## THE PROBLEM
For the records below, tally the lines that include the word "agent" and give only the tally.

## TASK INPUTS
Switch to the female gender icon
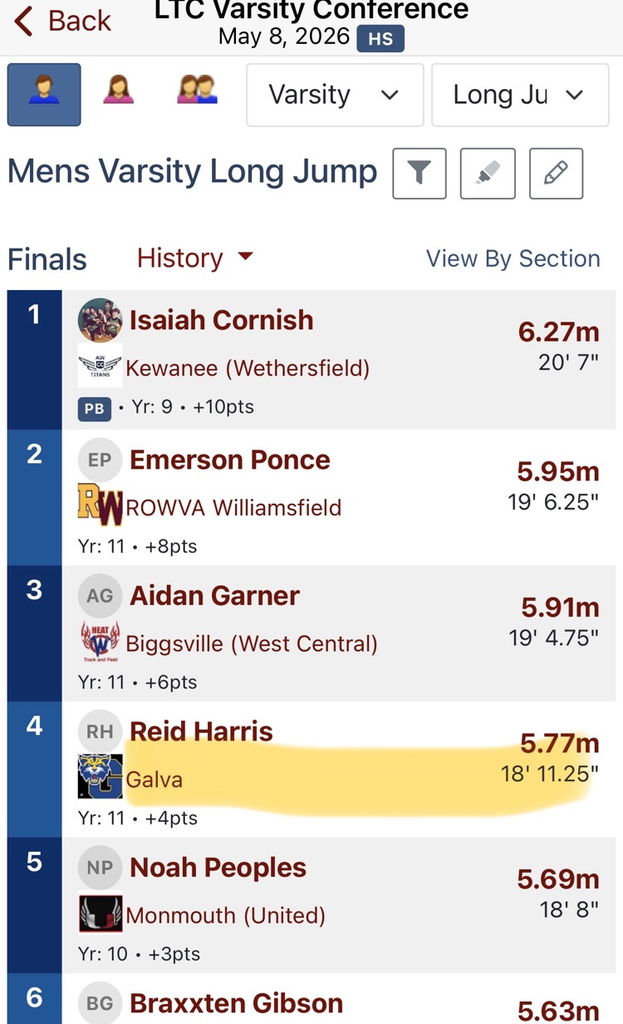The image size is (623, 1024). pyautogui.click(x=118, y=90)
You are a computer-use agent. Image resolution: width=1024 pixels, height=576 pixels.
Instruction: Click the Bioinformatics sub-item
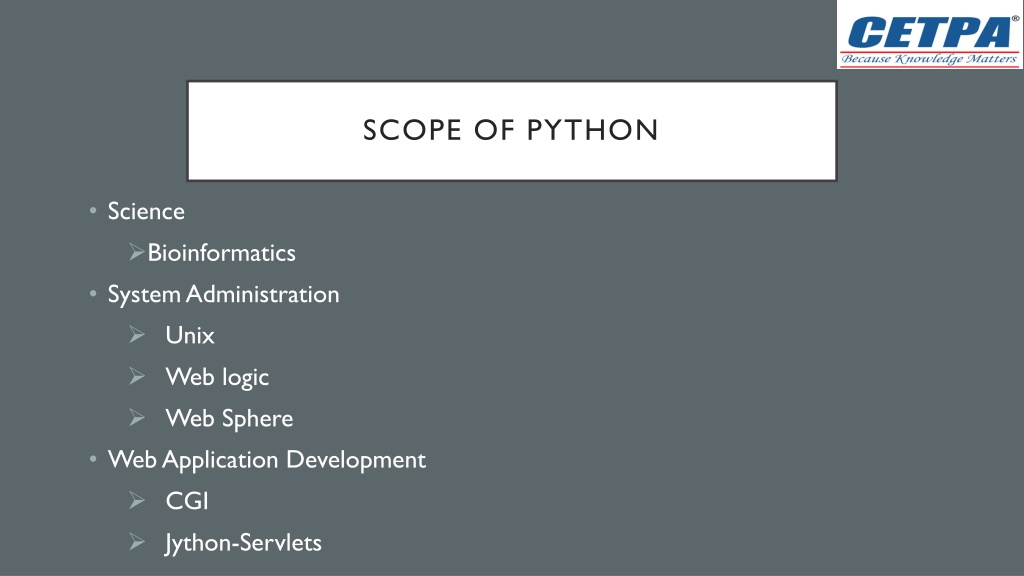coord(221,253)
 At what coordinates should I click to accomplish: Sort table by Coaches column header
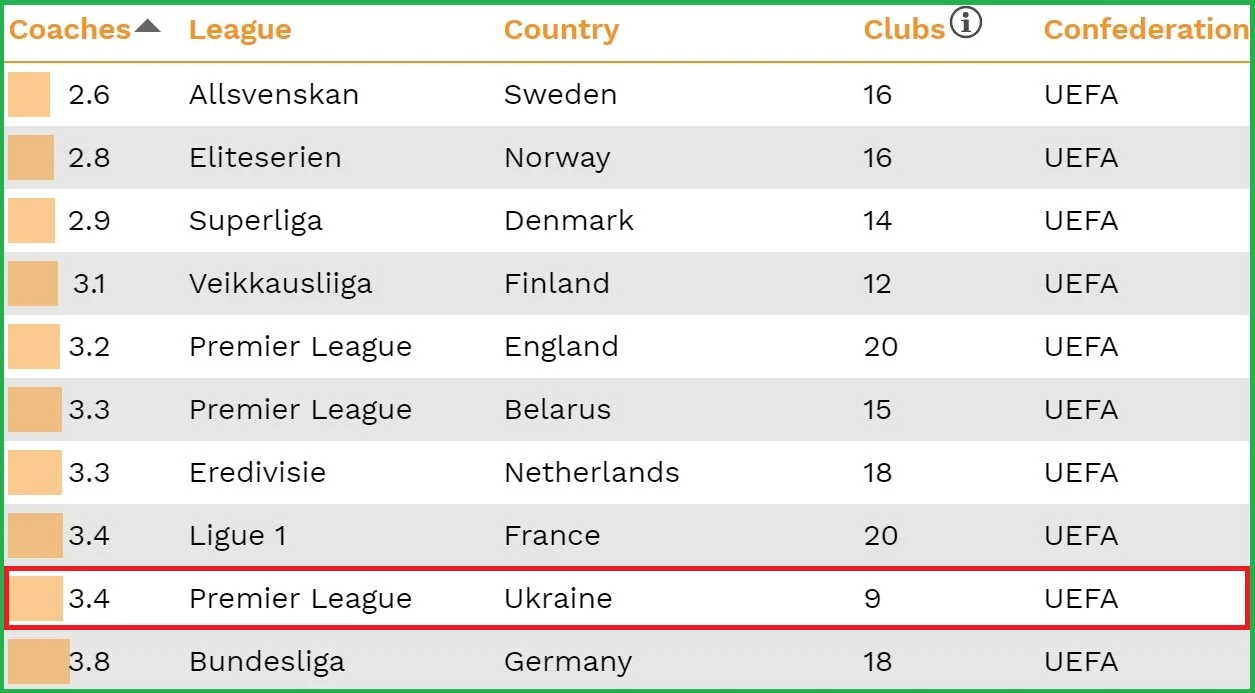70,30
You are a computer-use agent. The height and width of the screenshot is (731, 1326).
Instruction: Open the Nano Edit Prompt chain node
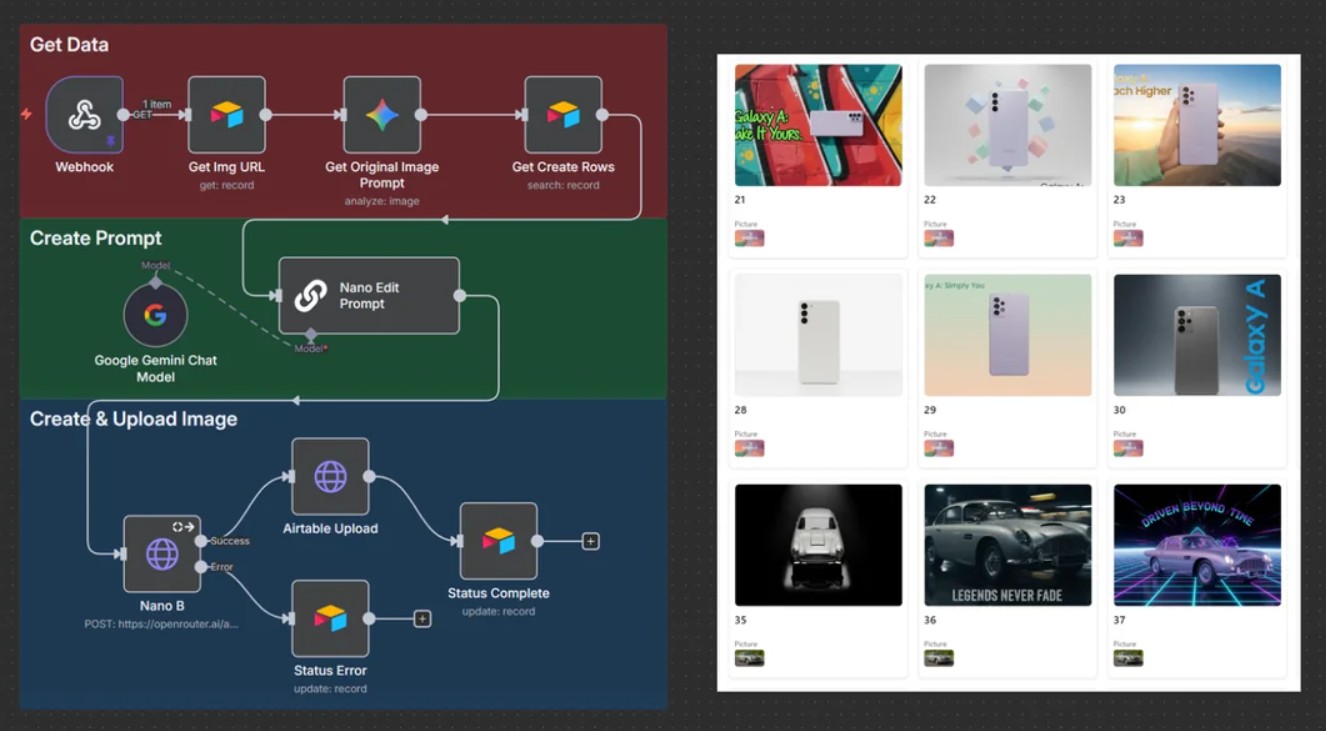point(368,295)
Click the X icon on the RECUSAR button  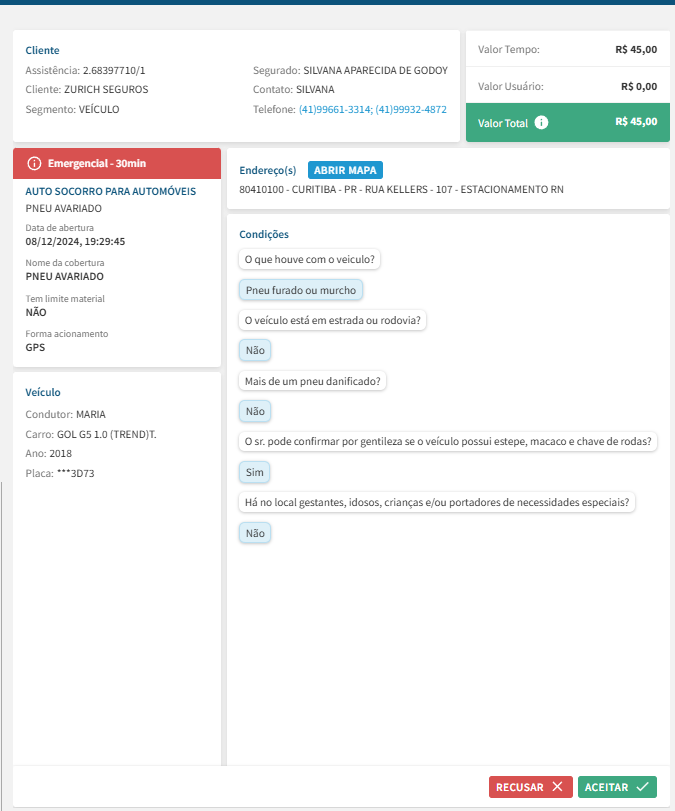tap(557, 787)
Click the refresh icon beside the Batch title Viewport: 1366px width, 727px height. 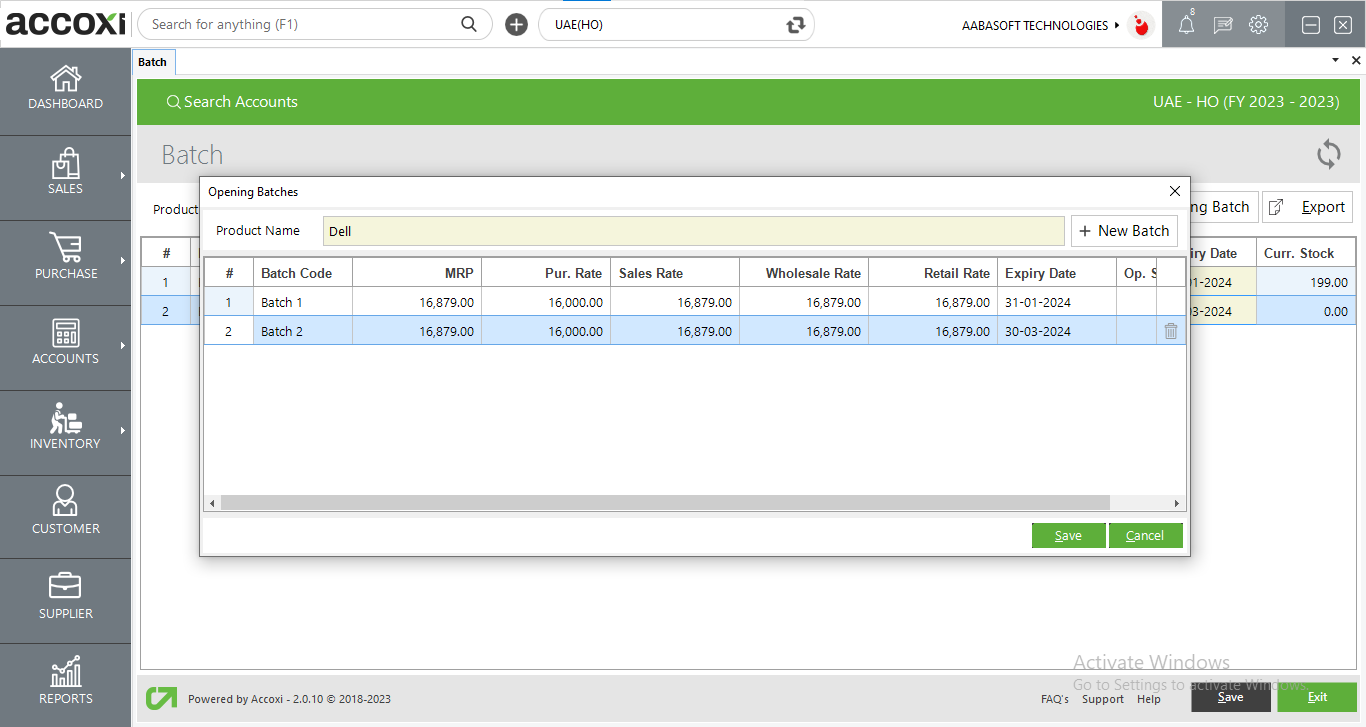pyautogui.click(x=1328, y=154)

## RESULT FOR THIS EXERCISE
2